Tuesday, August 26, 2014

Whole Wheat Sesame Loaf

Poor whole wheat. It's so often misunderstood. Some people think of whole wheat and assume it's got to be dense and chewy.

It doesn't have to be that way.

When my buddies at 37 Cooks hooked up with Bob's Red mill, we got two types of flour to work with - organic all purpose white, and organic whole wheat.

Of course I had to make at least one loaf of bread. And I figured I might as well make a whole wheat loaf.

If you want a seriously soft and fluffy whole wheat bread, this is the one for you. It's soft, it's fluffy, it's light, it's squishy. And it's nice for sandwiches or toast.

The dough is very loose and sticky, so I suggest kneading with a stand mixer, if you have one. If you knead by hand, the stickiness of the dough is going to make you want to add flour to keep it from sticking to the work surface and to your hands.

It wouldn't be awful if you added a tad more flour, but try not to add too much.

If you like, this is the type of dough you can knead in bowl using a large dough scraper to move it around.
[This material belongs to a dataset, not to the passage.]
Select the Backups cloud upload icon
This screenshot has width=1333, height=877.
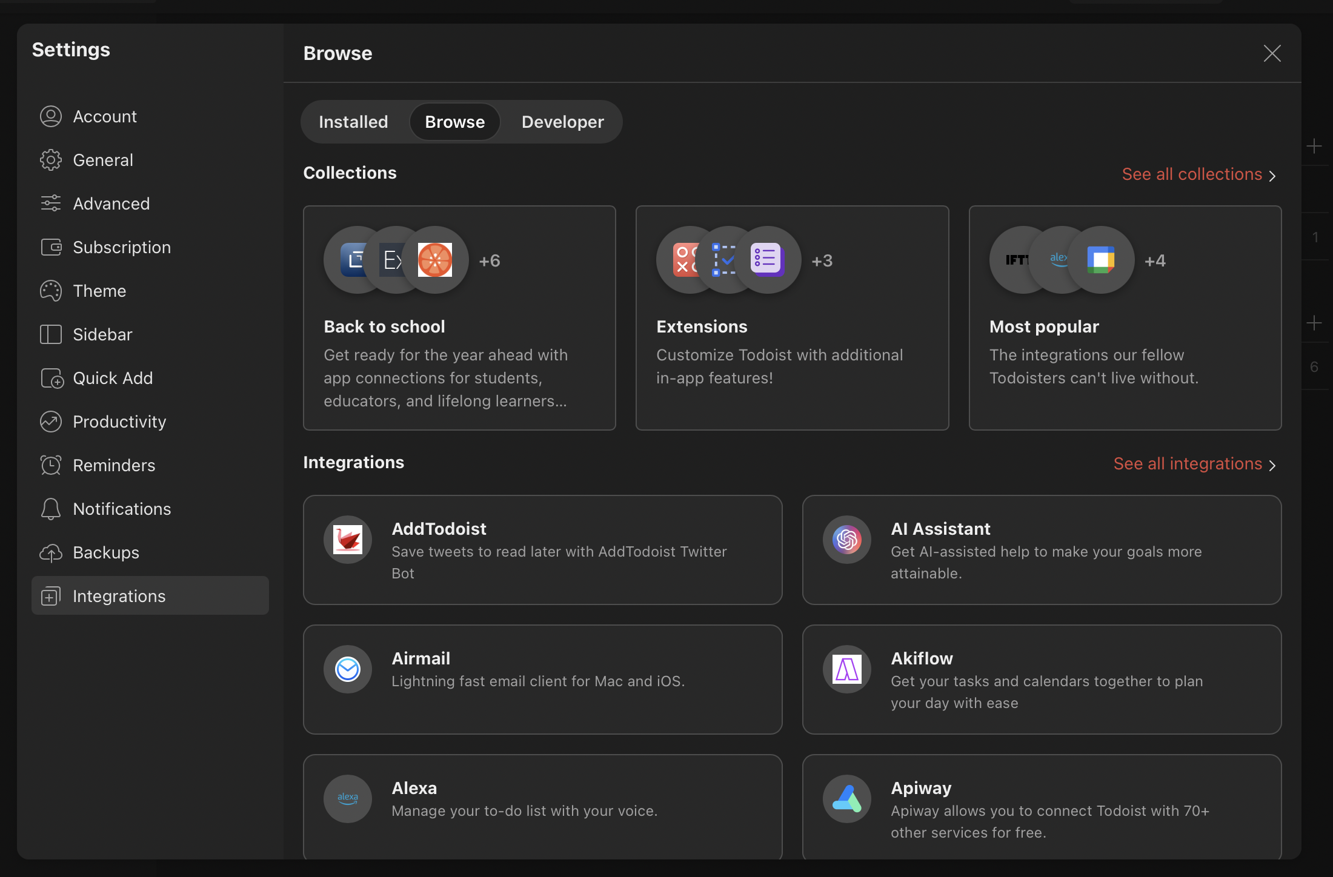coord(51,552)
It really is that loose and goopy.

Whole Wheat Sesame Loaf

1 cup lukewarm water
2 1/4 teaspoons active dry yeast
1 cup Bob's Red Mill organic whole wheat flour
1 large egg
2 cups bread flour
1 teaspoon salt
2 tablespoons honey
2 tablespoons unsalted butter
Toasted sesame seeds, as needed

Put the water, yeast, and whole wheat flour in the bowl of your stand mixer and let it sit at room temperature for an hour. Yes, I'm serious. Let it sit and bubble.

Add the egg, bread flour, salt, honey and butter.

Knead with the dough hook until the dough is elastic. It will be sticky and very soft. Cover the bowl with plastic wrap and set aside for an hour. It should be doubled in size.

Spray a 9x5 loaf pan with baking spray. Use a dough scraper to transfer the dough to the loaf pan. Sprinkle sesame seeds on top (this will help keep the dough from sticking to your fingers) and use your fingers to press the dough into the pan so it fills it mostly evenly. It's fine if the dough doesn't fill completely into the corners.

Sprinkle more sesame seeds on top, if you like. Cover the pan with plastic wrap and let the dough rise until it reaches the top of the pan or slightly higher - about 30 minutes.

Meanwhile, preheat the oven to 350 degrees.

When the dough has risen, remove the plastic wrap and bake the loaf at 350 degrees until it's nicely browned and it reaches 200 degrees in the interior - about 40 minutes.

Remove the loaf from the pan and let it cool completely on a rack before slicing.

I received flour from Bob's Red Mill through 37 Cooks.